A greater tuberosity fracture affects the greater tuberosity of the humerus, which is the insertion site (or base) of the rotator cuff tendons. Such fractures are often accompanied by a dislocated shoulder.

Lesser Tuberosity Fractures

A lesser tuberosity fracture affects the lesser tuberosity of the humerus, which is the insertion site of the subscapularis muscle. These fractures can significantly weaken the muscle, preventing the entire shoulder from functioning properly.

Surgical Neck Fracture

A surgical neck of the humerus fracture affects the surgical of the humerus — a segment of the bone that’s much more easily fractured than its actual anatomical neck. It can result in damage to the axillary nerve.

Humeral Head Fracture

A humeral head fracture affects the head of the humerus, which makes up the ball of the shoulder joint. Though rare in younger patients, it’s quite common in the elderly.



Treatments for proximal humerus fractures vary with the location and severity of the injury, with some cases responding well to conservative treatments and others requiring surgical intervention. Conservative treatments are generally centered around rest and a physical therapy program designed to rebuild the surrounding muscles and restore a complete range of motion to the affected shoulder, while surgical treatments are designed to reset and stabilize the bone with metal screws or plates.
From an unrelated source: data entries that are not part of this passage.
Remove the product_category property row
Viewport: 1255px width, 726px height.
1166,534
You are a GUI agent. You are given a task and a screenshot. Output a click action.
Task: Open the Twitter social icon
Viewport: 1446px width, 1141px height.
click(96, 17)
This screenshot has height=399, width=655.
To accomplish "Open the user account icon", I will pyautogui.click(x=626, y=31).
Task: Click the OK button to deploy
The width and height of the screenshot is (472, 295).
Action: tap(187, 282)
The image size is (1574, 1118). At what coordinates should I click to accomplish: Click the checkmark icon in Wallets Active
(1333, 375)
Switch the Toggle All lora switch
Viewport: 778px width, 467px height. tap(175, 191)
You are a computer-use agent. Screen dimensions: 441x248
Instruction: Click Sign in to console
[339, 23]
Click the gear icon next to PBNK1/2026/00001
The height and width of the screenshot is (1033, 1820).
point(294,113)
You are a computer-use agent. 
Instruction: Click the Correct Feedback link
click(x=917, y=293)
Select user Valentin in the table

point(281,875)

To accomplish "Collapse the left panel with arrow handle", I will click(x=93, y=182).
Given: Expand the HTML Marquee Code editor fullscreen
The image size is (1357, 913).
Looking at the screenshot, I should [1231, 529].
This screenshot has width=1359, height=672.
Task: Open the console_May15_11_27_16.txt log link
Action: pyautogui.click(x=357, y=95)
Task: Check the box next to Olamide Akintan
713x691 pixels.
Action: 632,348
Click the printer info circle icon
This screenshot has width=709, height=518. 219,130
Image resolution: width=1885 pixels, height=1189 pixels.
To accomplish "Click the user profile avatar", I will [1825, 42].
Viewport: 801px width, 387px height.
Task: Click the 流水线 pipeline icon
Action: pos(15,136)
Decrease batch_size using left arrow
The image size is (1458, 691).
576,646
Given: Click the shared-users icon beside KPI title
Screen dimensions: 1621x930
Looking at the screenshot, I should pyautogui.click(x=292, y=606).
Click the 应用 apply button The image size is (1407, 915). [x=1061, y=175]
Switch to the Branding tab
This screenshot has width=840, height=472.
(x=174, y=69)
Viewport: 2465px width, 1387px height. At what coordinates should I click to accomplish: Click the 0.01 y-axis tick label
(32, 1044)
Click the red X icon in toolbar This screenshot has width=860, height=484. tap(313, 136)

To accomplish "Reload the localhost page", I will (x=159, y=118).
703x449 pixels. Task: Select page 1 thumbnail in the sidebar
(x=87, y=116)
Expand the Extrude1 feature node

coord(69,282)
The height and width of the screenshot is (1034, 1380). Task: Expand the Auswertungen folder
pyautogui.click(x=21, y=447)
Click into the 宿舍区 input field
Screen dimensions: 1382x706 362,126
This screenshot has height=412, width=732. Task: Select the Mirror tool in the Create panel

If the bone has become dislodged from the socket or caused damage to surrounding tissues or structures, surgery is generally the best option.

Recovery Time

Recovery timelines for patients with proximal humerus fractures can vary significantly, particularly if the injury has been surgically treated. Should you opt for more conservative measures, you’ll need to keep your arm in a sling for two to three weeks after sustaining the injury. You can start performing some light stretching exercises within a week, however, and begin physical therapy as soon as you’ve removed the sling. While the bone may take as long as six to twelve months to completely heal, you should be able to resume most daily activities after four to eight weeks.

A surgically treated proximal humerus fracture requires a longer recovery period than a conservatively treated fracture. After the procedure, you’ll need to keep your arm in a sling for several weeks and take anti-inflammatory medication as needed. Physical therapy can begin three to four weeks after surgery, and you should be able to resume most daily activities after eight to twelve weeks of rehabilitation. Similar to the timeline for conservative treatment, complete recovery can be expected in six to twelve months.